YOUR GOAL:
Only one stretch of lines is wanted: the line with "You are a GUI" through the final line of the material. Restate it word for word, minus pictures.

DATA EXTRACTS:
*-*-*
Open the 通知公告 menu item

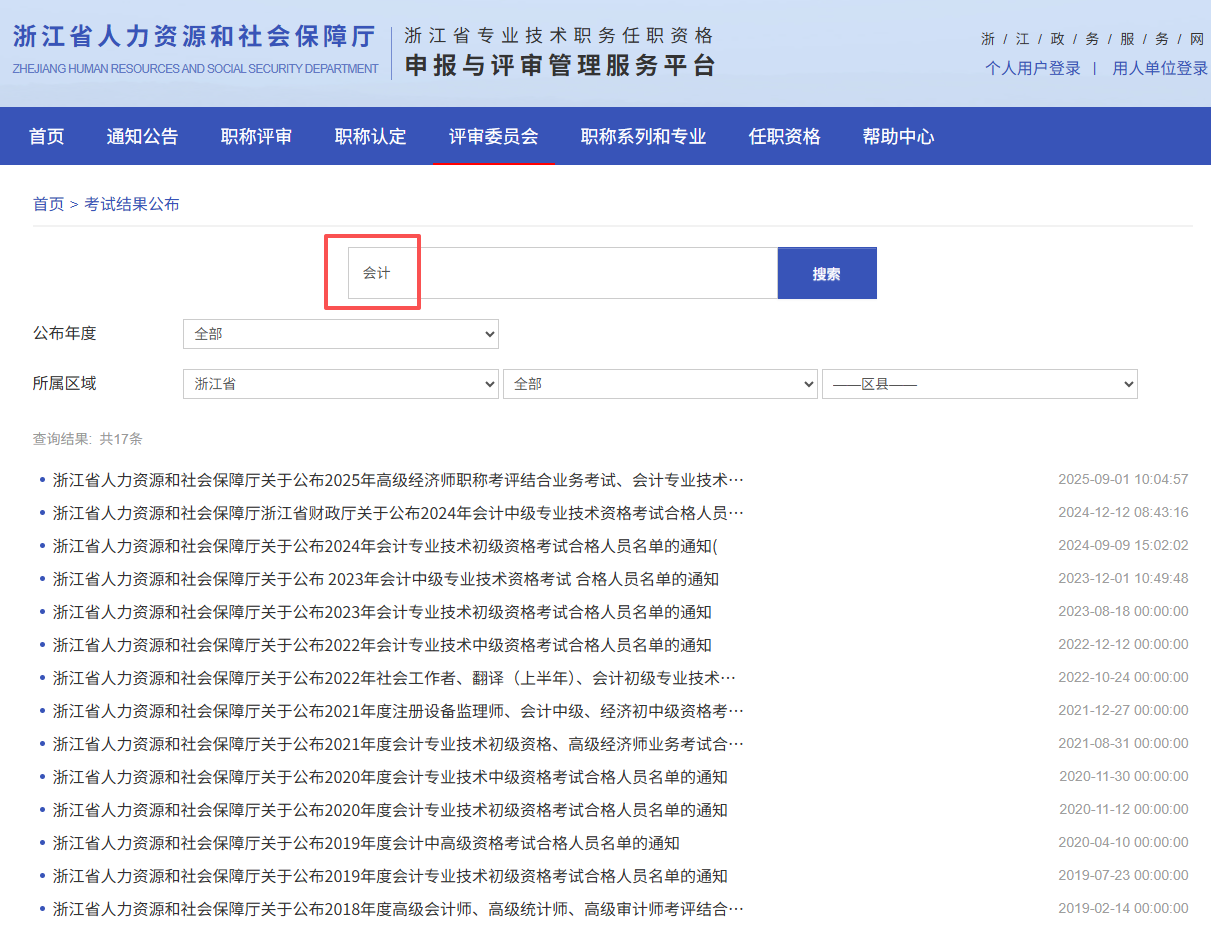point(142,136)
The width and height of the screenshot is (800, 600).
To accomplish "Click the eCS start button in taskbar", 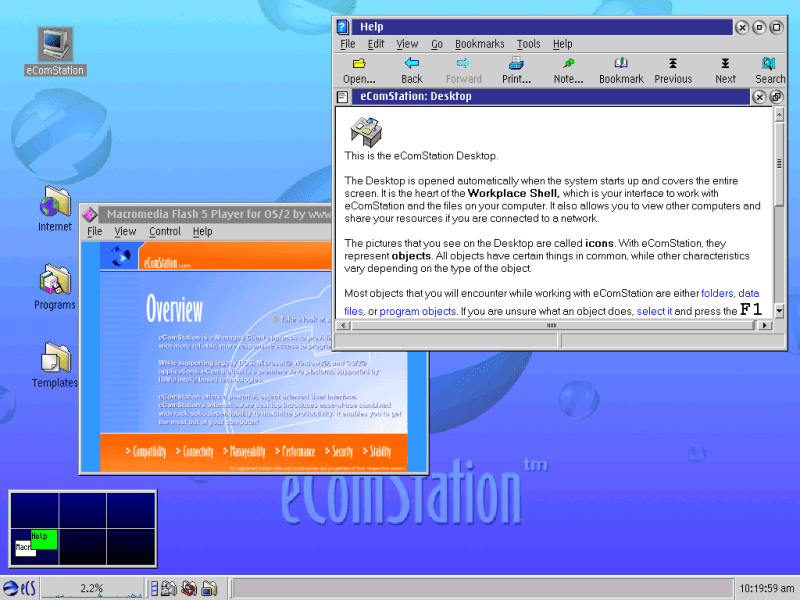I will tap(19, 588).
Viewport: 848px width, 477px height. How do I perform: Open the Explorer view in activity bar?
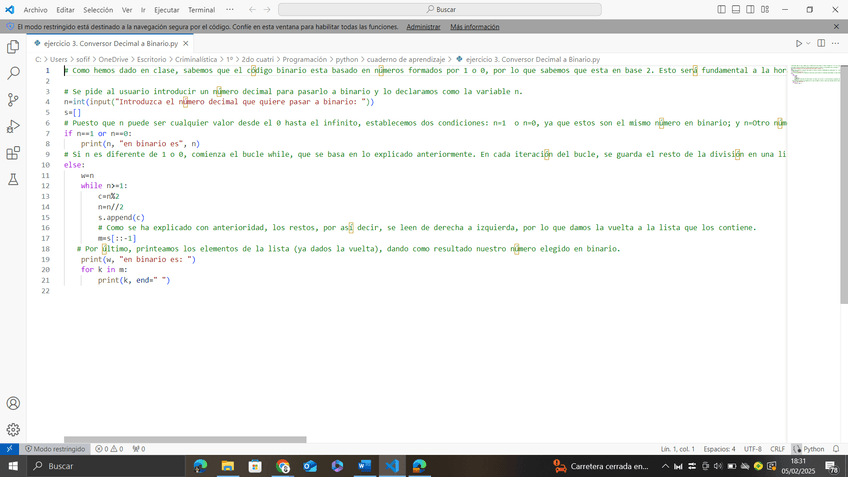pos(13,46)
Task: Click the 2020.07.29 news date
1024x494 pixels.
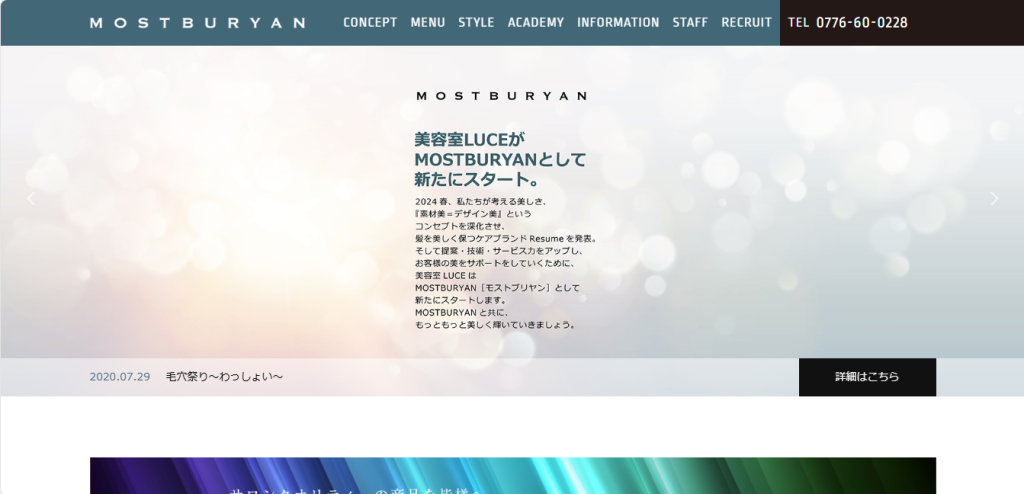Action: (x=119, y=377)
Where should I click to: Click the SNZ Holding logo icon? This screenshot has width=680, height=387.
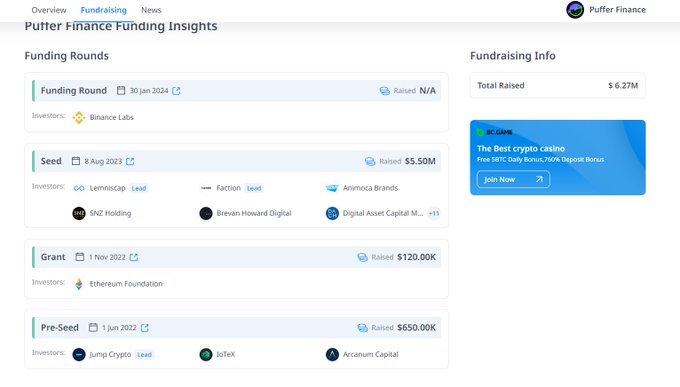pos(79,213)
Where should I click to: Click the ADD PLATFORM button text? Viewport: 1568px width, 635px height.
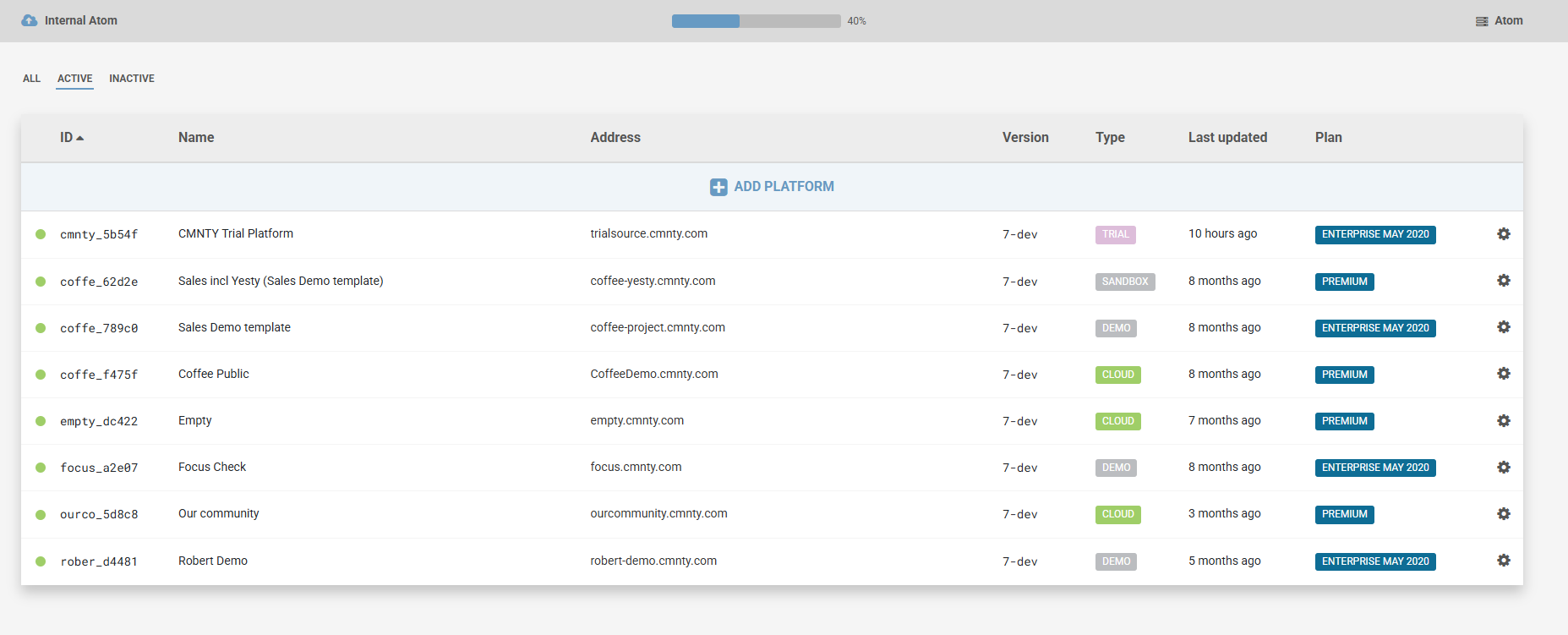click(x=784, y=186)
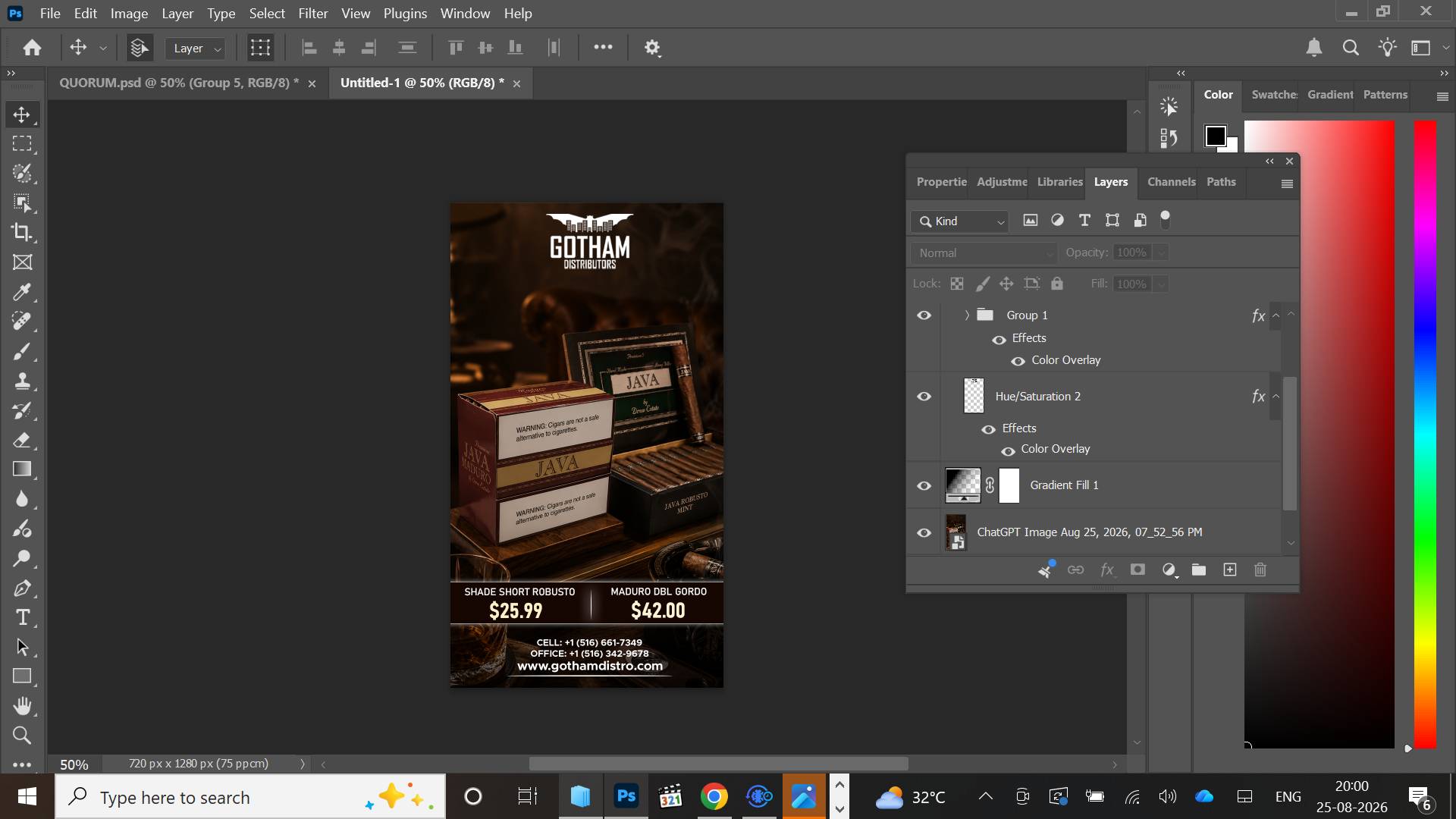Click the hue spectrum slider strip
The width and height of the screenshot is (1456, 819).
click(1425, 434)
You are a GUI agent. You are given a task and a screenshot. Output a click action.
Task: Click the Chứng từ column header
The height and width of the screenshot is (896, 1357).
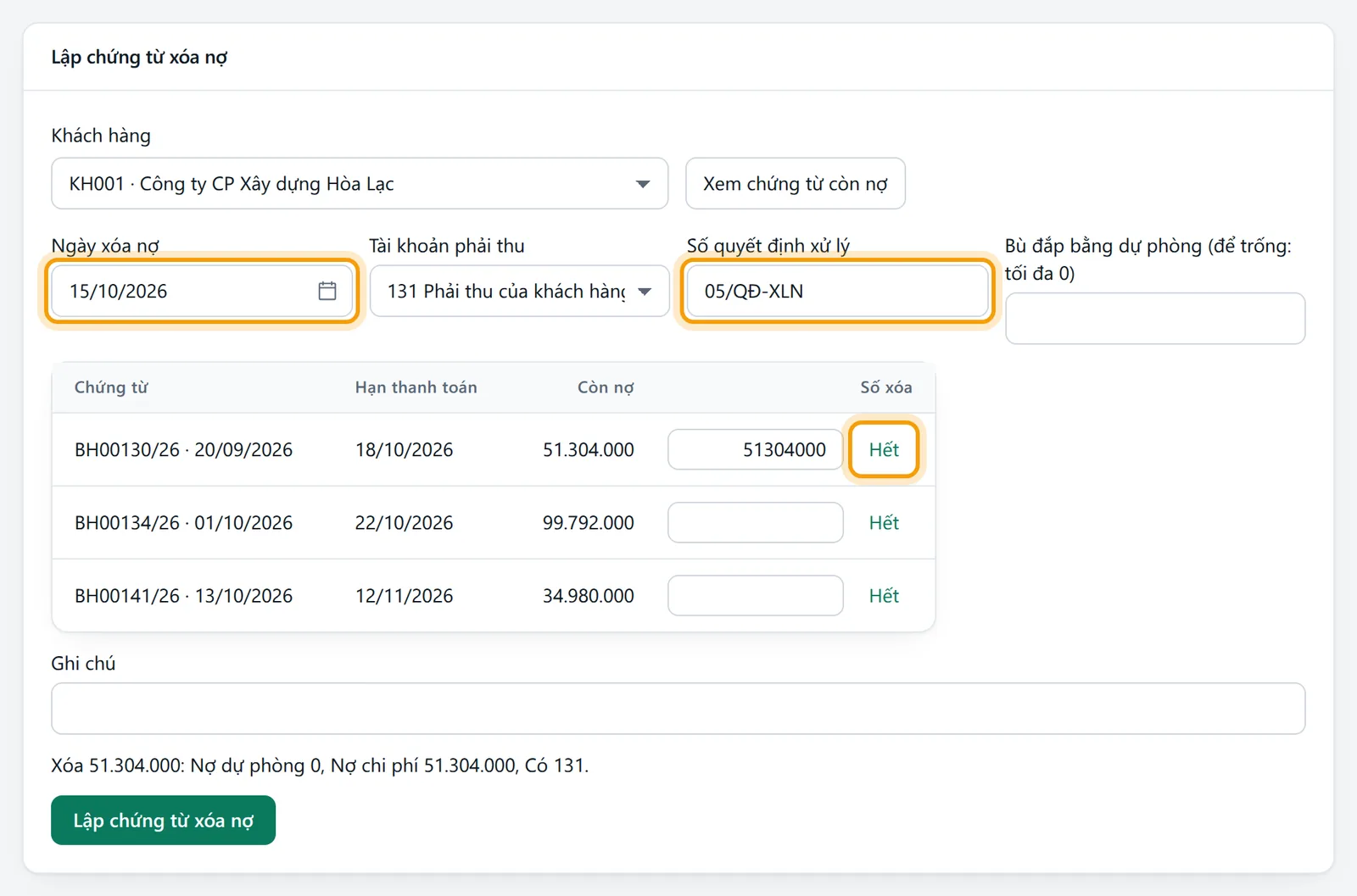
*-*-*
RESPONSE AREA:
You are a GUI agent. You are given a task and a screenshot. Output a click action.
Task: Click the Chứng từ column header
The height and width of the screenshot is (896, 1357).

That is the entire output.